───── Records for this task
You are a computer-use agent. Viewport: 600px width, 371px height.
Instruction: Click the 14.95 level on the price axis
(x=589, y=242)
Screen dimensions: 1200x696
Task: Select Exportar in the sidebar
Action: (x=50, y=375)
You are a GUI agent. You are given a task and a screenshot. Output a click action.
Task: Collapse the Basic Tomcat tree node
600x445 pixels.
──────────
───── Records for this task
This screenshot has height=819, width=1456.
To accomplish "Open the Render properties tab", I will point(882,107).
──────────
→ **What the task requires**
For the string "screenshot", count the matching lines in the listing and give that number by itself.

→ **Task answer**
2